GraphFrames: DataFrame-based Graphs
GraphFrames is a powerful library for graph processing built on Apache Spark DataFrames. It allows users to perform graph analytics, queries, and algorithms like PageRank, connected components, and shortest paths directly using Spark's DataFrame API. The project is actively maintained, with frequent releases. The official Python package on PyPI is `graphframes-py`, and its latest version is 0.11.0.
Warnings
- breaking The official PyPI package name for GraphFrames changed from `graphframes` to `graphframes-py` starting with v0.9.0. The old `graphframes` package on PyPI is severely outdated (v0.6) and should not be used.
- breaking The Maven groupId for the GraphFrames JAR changed from `graphframes` to `io.graphframes` in v0.9.0. This affects how you specify the package with `--packages` in `spark-submit` or in `SparkSession` configurations.
- gotcha GraphFrames is a Spark library and requires a running Spark cluster. Installing the Python package (`graphframes-py`) is not enough; you must also provide the GraphFrames JAR to your Spark runtime. This is typically done via `spark-submit --packages` or `SparkSession.builder.config("spark.jars.packages", ...)`.
- gotcha GraphFrames has strict compatibility requirements with specific versions of Spark and Scala. Using an incompatible GraphFrames JAR version with your Spark distribution will lead to runtime errors.
- breaking Significant API updates occurred in v0.9.0, including changes to the Pregel API and internal implementations of algorithms like Connected Components (CC), Community Detection using Label Propagation (CDLP), and Shortest Paths (SP). Some GraphX-free implementations were introduced.
Install
-
pip install graphframes-py -
spark-submit --packages org.graphframes:graphframes:0.11.0-spark3.5-s_2.12 your_app.py
Imports
- GraphFrame
from graphframes import GraphFrame
Quickstart
from pyspark.sql import SparkSession
from pyspark.sql.functions import lit
from graphframes import GraphFrame
# Create a SparkSession with GraphFrames package
# IMPORTANT: Replace '0.11.0-spark3.5-s_2.12' with the version compatible
# with your Spark and Scala installation. Check GraphFrames docs for details.
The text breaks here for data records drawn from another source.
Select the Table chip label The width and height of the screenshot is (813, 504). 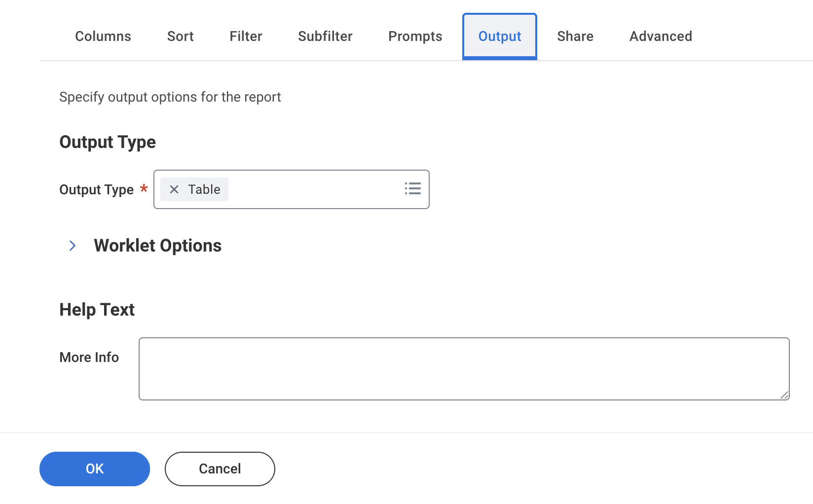[204, 189]
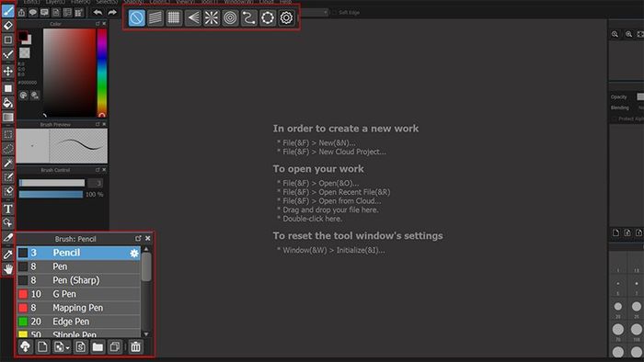Enable the concentric circle snap guide
The image size is (644, 362).
[230, 17]

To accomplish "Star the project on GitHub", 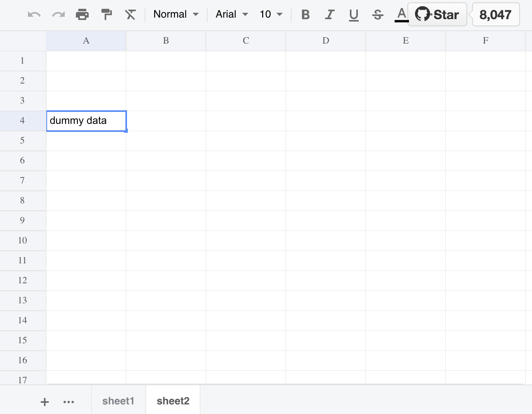I will (437, 14).
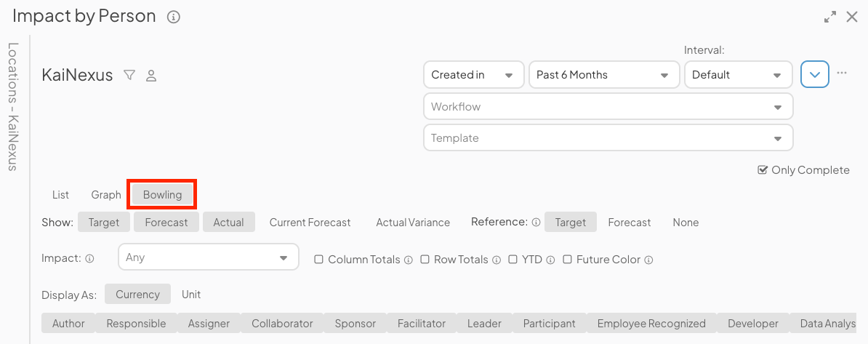The image size is (868, 344).
Task: Open the Past 6 Months dropdown
Action: [603, 74]
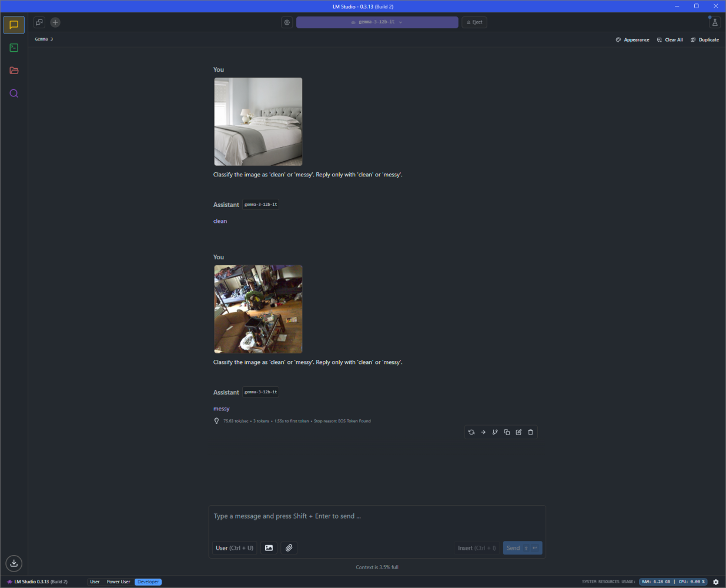Viewport: 726px width, 588px height.
Task: Switch to Power User mode
Action: (x=118, y=582)
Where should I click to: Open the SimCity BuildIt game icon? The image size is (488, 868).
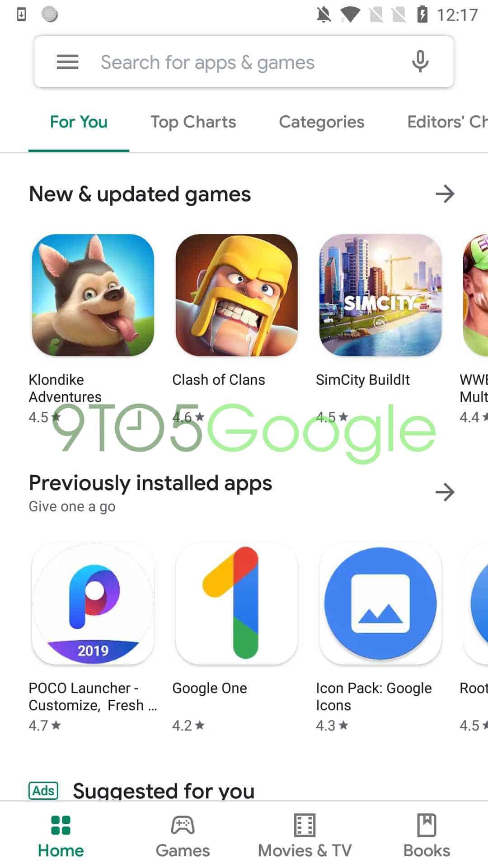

spark = SparkSession.builder \
.appName("GraphFrames Quickstart") \
.config("spark.jars.packages", "org.graphframes:graphframes:0.11.0-spark3.5-s_2.12") \
.getOrCreate()
# Create a Vertex DataFrame
v = spark.createDataFrame([
("a", "Alice", 34),
("b", "Bob", 36),
("c", "Charlie", 30),
("d", "David", 29),
("e", "Esther", 32),
("f", "Fanny", 36)
], ["id", "name", "age"])
# Create an Edge DataFrame
e = spark.createDataFrame([
("a", "b", "friend"),
("b", "c", "follow"),
("c", "b", "follow"),
("f", "c", "follow"),
("e", "f", "follow"),
("e", "d", "friend"),
("d", "a", "friend")
], ["src", "dst", "relationship"])
# Create a GraphFrame
g = GraphFrame(v, e)
# Run PageRank algorithm
results = g.pagerank(resetProbability=0.15, maxIter=5)
results.vertices.select("id", "pagerank").show()
spark.stop()